● **Exercise prompt**: Return every line between the line containing "Task: Select the measure distance ruler tool" and the line containing "This screenshot has height=812, width=1488.", inclusive, with no changes.

● **Data rows**:
---
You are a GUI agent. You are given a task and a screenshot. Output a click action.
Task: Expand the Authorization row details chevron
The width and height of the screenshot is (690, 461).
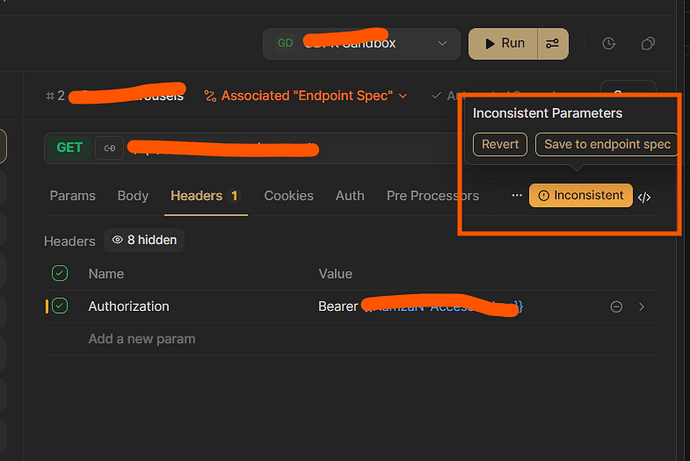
---
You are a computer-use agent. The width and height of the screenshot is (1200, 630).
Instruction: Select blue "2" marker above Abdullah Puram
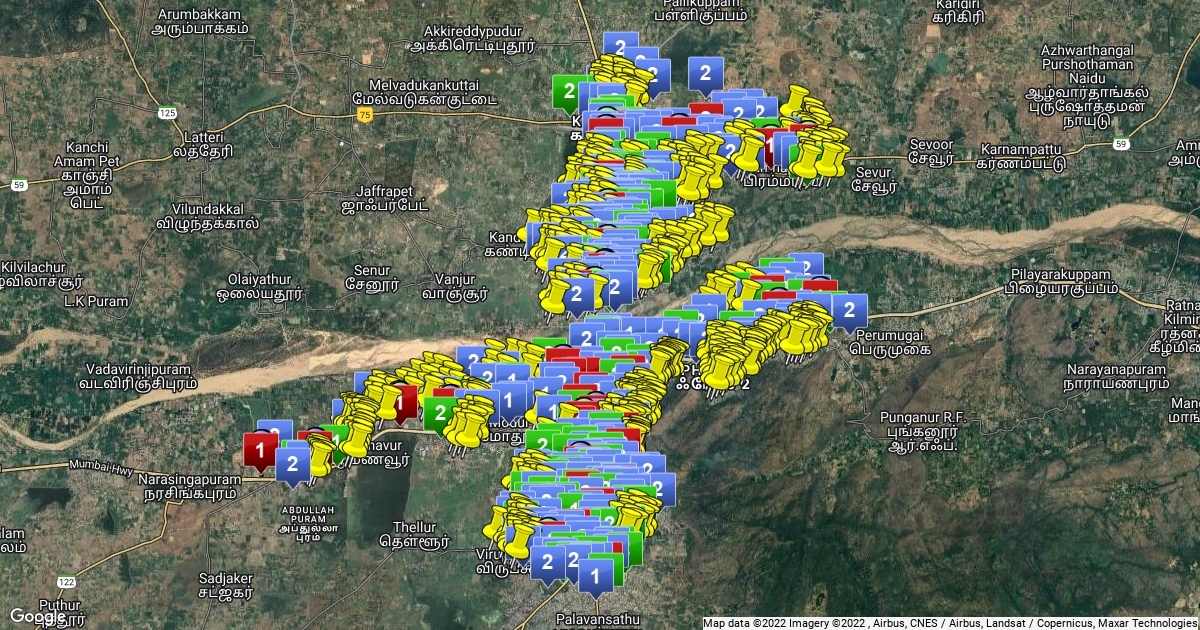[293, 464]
---
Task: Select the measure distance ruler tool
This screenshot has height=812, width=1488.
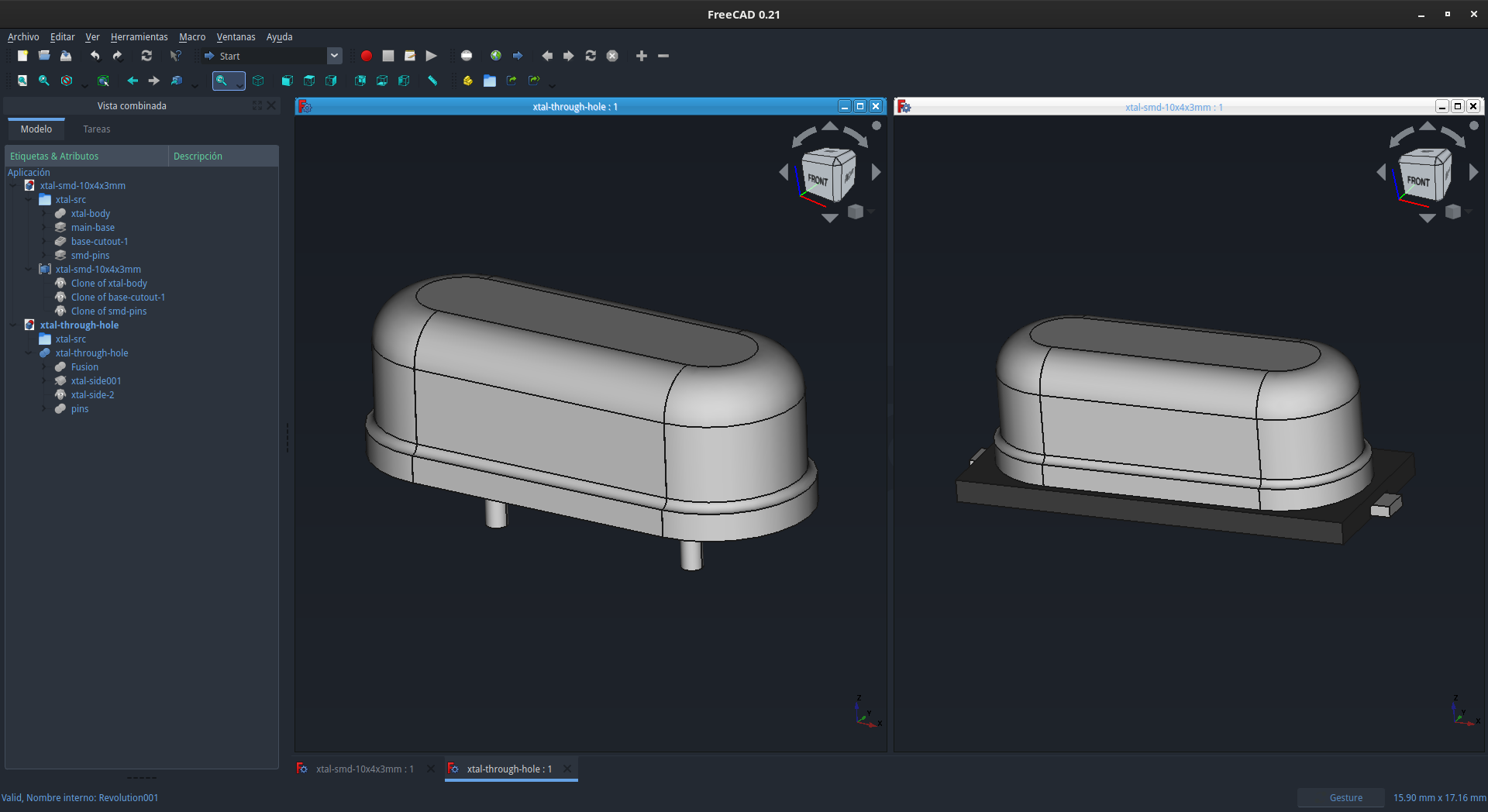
---
● **Result below**:
Task: Select the measure distance ruler tool
This screenshot has height=812, width=1488.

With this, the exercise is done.